As flores foram criadas no mundo como símbolos de beleza, da
pureza e da esperança.
Como o homem que vê as corolas se abrirem todas as primaveras,
as flores se fanarem para dar lugar aos frutos deliciosos, como não pensa o
homem que assim sua vida murchará para dar frutos eternos? Que vos importam,
pois, as tempestades e as torrentes? Estas flores jamais perecerão, como não
perece a mais frágil obra do Criador. Coragem, pois, homens que caís pela
estrada; levantai-vos como o lírio, após a tempestade, mais puros e mais
radiosos. Como às flores, os ventos vos açoitam à direita e à esquerda; eles
vos derribam e sois arrastados pela lama; mas quando o sol reaparece reergueis
também vossas cabeças mais nobres e mais altas.

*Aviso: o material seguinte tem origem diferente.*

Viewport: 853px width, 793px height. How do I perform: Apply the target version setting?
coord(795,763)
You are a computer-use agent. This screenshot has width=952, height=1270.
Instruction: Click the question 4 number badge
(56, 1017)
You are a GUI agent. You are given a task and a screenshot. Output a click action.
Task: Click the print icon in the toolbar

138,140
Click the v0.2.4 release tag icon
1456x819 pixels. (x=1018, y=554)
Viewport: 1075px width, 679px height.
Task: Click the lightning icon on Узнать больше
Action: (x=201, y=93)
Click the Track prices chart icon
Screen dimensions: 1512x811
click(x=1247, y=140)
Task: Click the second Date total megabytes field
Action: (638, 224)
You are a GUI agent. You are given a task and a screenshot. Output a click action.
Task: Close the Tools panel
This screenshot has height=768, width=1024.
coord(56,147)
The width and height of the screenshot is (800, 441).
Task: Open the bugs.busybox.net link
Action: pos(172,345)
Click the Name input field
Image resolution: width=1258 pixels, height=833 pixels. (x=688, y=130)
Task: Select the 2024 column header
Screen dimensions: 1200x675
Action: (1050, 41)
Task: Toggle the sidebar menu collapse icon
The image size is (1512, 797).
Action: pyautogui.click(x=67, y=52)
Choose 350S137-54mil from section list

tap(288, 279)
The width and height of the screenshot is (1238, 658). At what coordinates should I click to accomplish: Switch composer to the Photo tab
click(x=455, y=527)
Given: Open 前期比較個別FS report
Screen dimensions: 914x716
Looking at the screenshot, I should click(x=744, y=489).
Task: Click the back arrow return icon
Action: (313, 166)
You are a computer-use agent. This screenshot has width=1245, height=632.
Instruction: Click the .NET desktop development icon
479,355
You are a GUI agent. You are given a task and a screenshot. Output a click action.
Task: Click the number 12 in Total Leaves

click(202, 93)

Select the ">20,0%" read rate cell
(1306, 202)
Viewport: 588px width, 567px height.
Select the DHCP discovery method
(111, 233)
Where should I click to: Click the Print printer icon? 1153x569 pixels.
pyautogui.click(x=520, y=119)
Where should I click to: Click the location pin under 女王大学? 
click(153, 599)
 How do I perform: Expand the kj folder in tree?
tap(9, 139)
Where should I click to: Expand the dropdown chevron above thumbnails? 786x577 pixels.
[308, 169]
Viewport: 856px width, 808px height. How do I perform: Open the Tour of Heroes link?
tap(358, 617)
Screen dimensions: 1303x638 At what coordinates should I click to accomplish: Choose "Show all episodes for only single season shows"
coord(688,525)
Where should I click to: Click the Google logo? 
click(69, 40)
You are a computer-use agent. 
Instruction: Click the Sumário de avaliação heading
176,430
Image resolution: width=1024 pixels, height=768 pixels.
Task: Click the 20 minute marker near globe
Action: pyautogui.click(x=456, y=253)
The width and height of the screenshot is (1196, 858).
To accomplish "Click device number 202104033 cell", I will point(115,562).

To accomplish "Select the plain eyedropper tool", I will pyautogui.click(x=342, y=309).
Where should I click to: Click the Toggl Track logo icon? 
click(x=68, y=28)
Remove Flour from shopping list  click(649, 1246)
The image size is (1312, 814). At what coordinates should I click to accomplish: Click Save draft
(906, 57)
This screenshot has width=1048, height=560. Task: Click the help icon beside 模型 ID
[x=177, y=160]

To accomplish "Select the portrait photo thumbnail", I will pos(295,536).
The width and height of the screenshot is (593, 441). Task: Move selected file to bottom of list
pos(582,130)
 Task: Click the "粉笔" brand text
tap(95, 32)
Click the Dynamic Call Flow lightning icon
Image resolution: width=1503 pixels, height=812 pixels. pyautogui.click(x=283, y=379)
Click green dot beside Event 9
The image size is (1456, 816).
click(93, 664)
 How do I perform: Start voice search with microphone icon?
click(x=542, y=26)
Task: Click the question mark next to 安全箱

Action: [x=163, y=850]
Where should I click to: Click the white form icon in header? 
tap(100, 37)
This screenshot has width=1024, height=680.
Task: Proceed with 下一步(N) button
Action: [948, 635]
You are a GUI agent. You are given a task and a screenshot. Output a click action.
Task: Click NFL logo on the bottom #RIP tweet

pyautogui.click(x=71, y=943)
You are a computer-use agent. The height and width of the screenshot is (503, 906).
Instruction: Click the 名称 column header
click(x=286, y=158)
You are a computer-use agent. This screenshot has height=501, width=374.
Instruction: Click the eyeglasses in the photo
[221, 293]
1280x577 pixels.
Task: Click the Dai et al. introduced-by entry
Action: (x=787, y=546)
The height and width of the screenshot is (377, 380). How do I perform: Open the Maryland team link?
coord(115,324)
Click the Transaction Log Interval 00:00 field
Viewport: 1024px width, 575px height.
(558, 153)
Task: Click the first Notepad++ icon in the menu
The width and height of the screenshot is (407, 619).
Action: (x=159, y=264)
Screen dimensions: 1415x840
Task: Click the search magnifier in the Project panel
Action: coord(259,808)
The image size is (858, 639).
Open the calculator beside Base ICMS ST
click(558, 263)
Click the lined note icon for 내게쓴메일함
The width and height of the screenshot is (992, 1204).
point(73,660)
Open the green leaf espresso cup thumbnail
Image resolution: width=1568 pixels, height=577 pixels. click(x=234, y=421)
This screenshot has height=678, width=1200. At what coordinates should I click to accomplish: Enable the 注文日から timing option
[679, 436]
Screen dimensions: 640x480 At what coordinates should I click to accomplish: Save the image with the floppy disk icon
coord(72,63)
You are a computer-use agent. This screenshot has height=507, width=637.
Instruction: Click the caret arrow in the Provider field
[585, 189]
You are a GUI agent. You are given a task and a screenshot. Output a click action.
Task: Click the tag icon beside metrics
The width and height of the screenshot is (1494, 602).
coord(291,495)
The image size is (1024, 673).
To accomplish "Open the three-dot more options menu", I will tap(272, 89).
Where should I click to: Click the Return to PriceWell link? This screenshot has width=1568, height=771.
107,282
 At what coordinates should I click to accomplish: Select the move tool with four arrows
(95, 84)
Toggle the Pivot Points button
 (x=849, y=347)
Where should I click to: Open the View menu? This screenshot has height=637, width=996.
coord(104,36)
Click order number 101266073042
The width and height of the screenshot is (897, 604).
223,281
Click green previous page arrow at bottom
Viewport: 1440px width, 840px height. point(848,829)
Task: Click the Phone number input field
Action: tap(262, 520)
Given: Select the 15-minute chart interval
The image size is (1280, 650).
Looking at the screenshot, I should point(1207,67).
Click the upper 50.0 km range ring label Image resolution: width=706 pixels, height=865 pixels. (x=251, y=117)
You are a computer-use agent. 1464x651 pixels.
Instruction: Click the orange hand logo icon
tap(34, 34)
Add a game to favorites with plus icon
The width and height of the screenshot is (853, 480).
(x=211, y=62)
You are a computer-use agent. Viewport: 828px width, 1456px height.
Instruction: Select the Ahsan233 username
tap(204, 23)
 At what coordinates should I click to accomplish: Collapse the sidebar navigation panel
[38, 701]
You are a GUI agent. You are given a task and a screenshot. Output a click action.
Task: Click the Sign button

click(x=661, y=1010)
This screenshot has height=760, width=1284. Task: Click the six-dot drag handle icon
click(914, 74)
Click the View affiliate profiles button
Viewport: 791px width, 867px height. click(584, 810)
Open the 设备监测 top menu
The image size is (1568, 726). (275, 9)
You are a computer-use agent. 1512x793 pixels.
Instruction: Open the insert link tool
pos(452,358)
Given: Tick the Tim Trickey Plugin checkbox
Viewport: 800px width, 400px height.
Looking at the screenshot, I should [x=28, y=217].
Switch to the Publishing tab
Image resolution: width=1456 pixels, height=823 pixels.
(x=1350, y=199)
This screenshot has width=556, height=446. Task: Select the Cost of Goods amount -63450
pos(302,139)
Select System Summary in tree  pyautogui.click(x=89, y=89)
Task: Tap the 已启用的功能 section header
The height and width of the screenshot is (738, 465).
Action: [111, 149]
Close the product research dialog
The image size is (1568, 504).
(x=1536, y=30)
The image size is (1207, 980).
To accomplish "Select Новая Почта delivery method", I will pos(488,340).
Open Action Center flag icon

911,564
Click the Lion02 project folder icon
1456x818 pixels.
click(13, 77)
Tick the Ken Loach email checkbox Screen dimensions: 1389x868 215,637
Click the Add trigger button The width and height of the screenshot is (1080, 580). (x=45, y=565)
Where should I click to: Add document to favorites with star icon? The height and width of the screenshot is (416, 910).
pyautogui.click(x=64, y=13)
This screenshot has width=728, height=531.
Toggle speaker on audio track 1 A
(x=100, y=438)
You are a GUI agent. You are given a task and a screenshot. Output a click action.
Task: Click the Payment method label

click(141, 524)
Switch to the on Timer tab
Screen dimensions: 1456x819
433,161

Amai, pois, as flores. Elas são o emblema de vossa vida e não
deveis corar por serdes a elas comparados. Tende-as nos vossos jardins, nas
vossas casas, mesmo nos vossos templos, pois elas estarão bem por toda parte;
em todos os lugares elas levam a poesia: elevam a alma de quem as sabe
compreender. Não foi nas flores que Deus desdobrou todas as suas
magnificências? De onde conheceríeis as cores suaves com que o Criador alegrou
a Natureza se não fossem as flores? Antes que o homem tivesse cavado as
entranhas da terra para achar o rubi e o topázio, tinha as flores à sua frente;
e essa variedade infinita de nuanças já o consolava da monotonia da superfície
da Terra. Amai, pois, as flores: sereis mais puros, sereis mais amoráveis;
talvez sejais mais infantis, mas sereis os filhos queridos de Deus e vossas
almas simples e sem mácula serão acessíveis a todo o seu amor, toda alegria com
que ele aquecerá os vossos corações.
As flores querem ser tratadas por mãos esclarecidas: a
inteligência é necessária à sua prosperidade; durante muito tempo estivestes
errados na Terra, deixando tal cuidado a mãos inábeis, que as mutilavam,
julgando embelezá-las. Nada mais triste que as árvores redondas ou pontiagudas
de alguns dos vossos jardins: pirâmides de verdura, que fazem o efeito de um monte
de feno. Deixai que a Natureza se desenvolva sob mil formas diversas: aí está a
graça. Feliz aquele que sabe admirar a beleza de uma haste que se balouça,
semeando a poeira fecundante; feliz aquele que vê em suas cores brilhantes um
infinito de graça, de finura, de colorido, de nuanças que fogem e se buscam, se
perdem e se reencontram. Feliz aquele que sabe compreender a beleza da gradação
dos tons! Desde a raiz escura, que se casa a terra, como as cores se fundem até
o escarlate da tulipa e da papoula! (Por que esses nomes rudes e originais?)
Estudai tudo isto e olhai as folhas que saem umas das outras como gerações
infinitas, até o seu completo desabrochar sob a cúpula do céu.
Não parece que as flores deixam a Terra para lançar-se para
outros mundos? Não parece que muitas vezes vergam, dolorosas, a cabeça, por não
poderem elevar-se ainda mais alto? Não julgamos que, por sua beleza, estejam
mais próximas de Deus? Imitai-as, pois, e tornai-vos cada vez maiores, cada vez
mais belos.
Vossa maneira de aprender Botânica também é defeituosa: não
basta saber o nome de uma planta. Aconselho-te, quando tiveres tempo, a
trabalhar numa obra deste gênero. Defiro para mais tarde as lições que hoje
desejaria dar-te: elas tornar-se-ão mais úteis, quando tivermos em mãos a sua
aplicação. E então falaremos do gênero de cultura, dos lugares que lhes convêm,
do arranjo do edifício para arejamento e a salubridade das habitações.
(Espírito de Bernard Palissy - R. E. 1858);
Nota do compilador: Bernard Palissy (1510 - 1589 ou 1590).
Ceramista, esmaltador, pintor, vidreiro, escritor e erudito francês. Suas
cerâmicas rústicas são decoradas com plantas, frutas e animais. Era autodidata.
Interessou-se pelas ciências naturais e publicou diversas obras a respeito.
Estudou os fósseis. Foi preso como huguenote e morreu na Bastilkha.